Property owners who encourage the annexation do so for various reasons. Some residents are waiting to join into the city’s water after their private systems have became contaminated. Clair Bourgeois was on the fence about the annexation, but after her shared well was deemed undrinkable causing her to spend countless dollars on bottled drinking water, she is for it.

“When you’re outside in the county, sitting in (Urban Growth Area), you’re kind of in purgatory,” Erickson said.

Living outside Poulsbo’s city limits has raised a lot of issues for property owner Bob Hawkinson. He said it’s hard having a say in what the city does and develops around you, when you’re not part of the city.

“We’re working together so that local people can control the development,” Hawkinson said. “We get regulation without representation and I don’t think that’s fair and my neighbors don’t think that’s fair either.”

If the annexation becomes a reality, Salt plans to pack up the farmhouse and leave his family history behind.

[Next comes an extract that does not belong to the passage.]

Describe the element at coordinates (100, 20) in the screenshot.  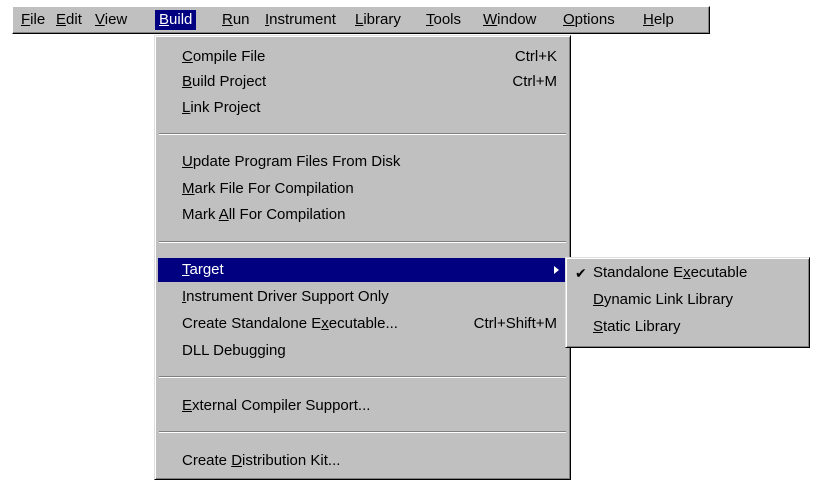
I see `menu-view-accel: V` at that location. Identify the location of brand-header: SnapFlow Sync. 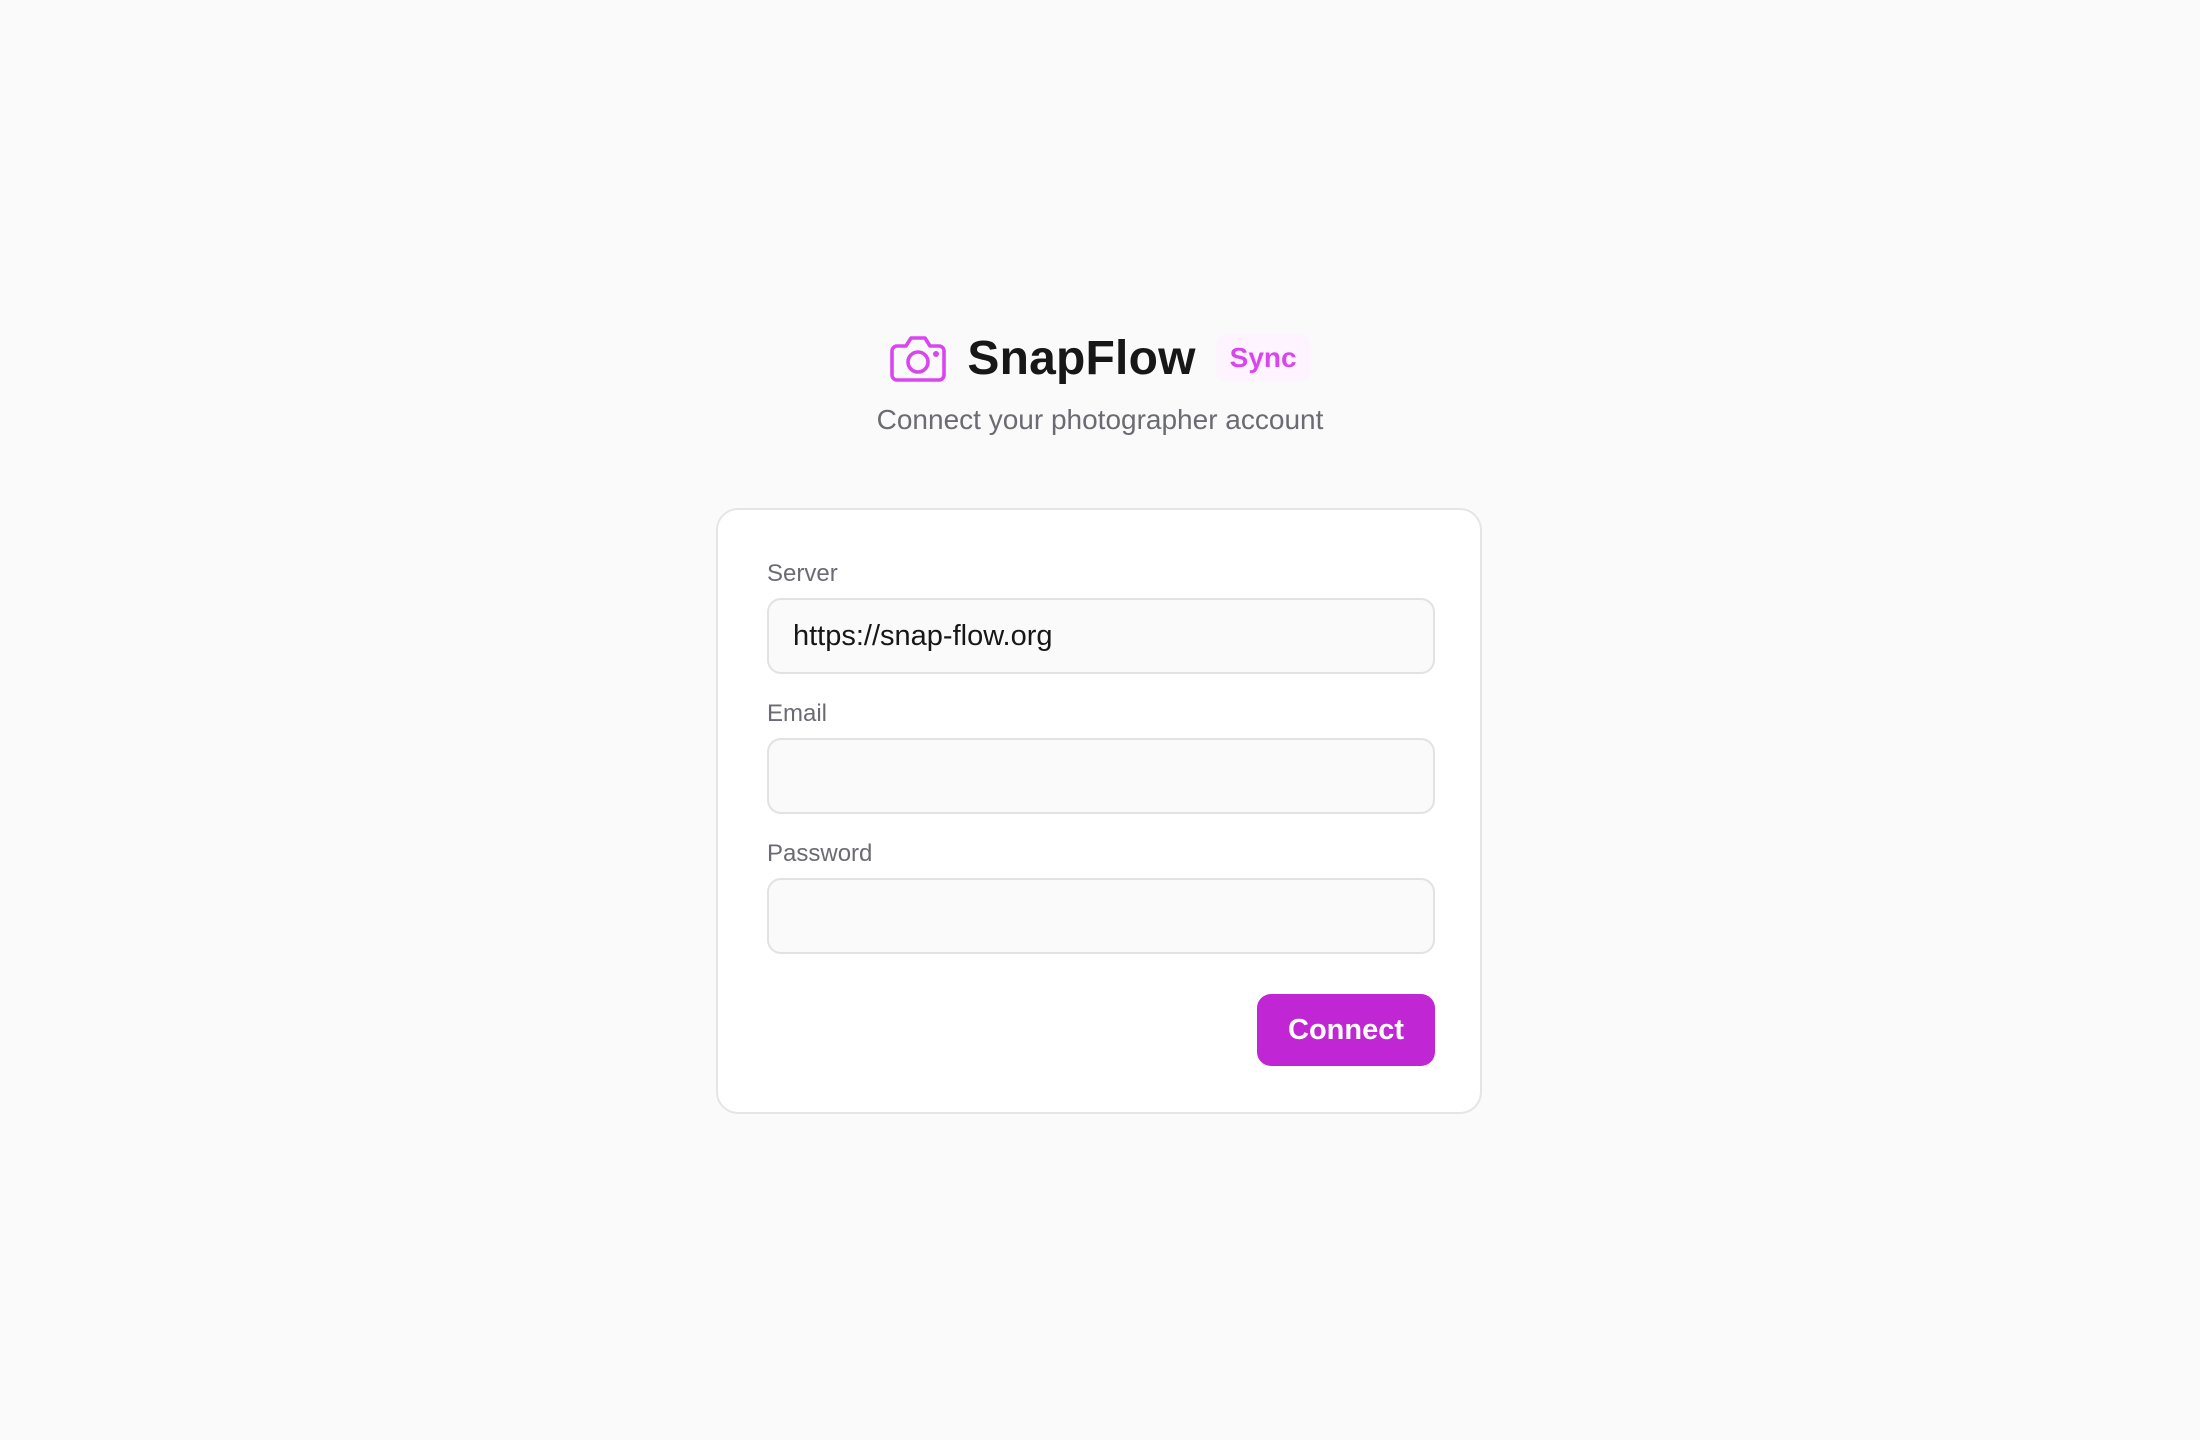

When the talk of annexation started about nine years ago, Salt and his mother, Beverly Salt, lived on the almost four-acre property with their sheep, goats, chicken, rabbits and peacocks.

“I have one peacock left. The writing was kind of on the wall,” Salt said, explaining why he didn’t purchase more animals when his died. Continuing to keep and raise animals with a possible annexation into Poulsbo seemed a futile effort, as there would be limitations or requirements on the animals he could keep, he said.

His mother has since died. She died in the family’s farmhouse in which she was raised and where Salt, the lone occupant, currently lives. He was one of several people who inherited the land. After being a ferry boatman for 35 years, Salt retired to help his mother on the farm.

But there’s more to it than family history.

Being an “outsider,” didn’t stop Salt from being involved in Poulsbo politics. He’s not happy with the way he’s seen the city change since he was a child.

“That’s why they changed the name of Poulsbo to Viking City because that’s what they’re into now — raping, pillaging and plundering, it’s not Little Norway anymore,” Salt said.

With 42.42 acres of owned property being annexed, Salt is aware that development is coming to the land he calls home.

“Some brand new developer that comes into town has all the rights that the city can bestow on them and nobody has asked me what I wanted,” Salt said.

Mayor Becky Erickson became an unwilling resident of Poulsbo during the Noll annexation. She has fought hard to make future annexations a less jarring experience.

“I’ve been through it, I know it’s hell,” Erickson said. “I believe in reformation, not revolution. Which is, if you have a problem with the local government, you get off your rear end and do something about it.”

The city devised an annexation task force to oversee educating those coming into the city under annexation. Creating an annexation brochure, establishing public meetings and allowing the property owners access to people who can answer their questions are just some of the ways the city sought to make annexation easier, Erickson said.

“People like this gentleman (Salt), they do have a way to handle these things,” Erickson said. “If things are wrong, you fight and he shouldn’t give up.”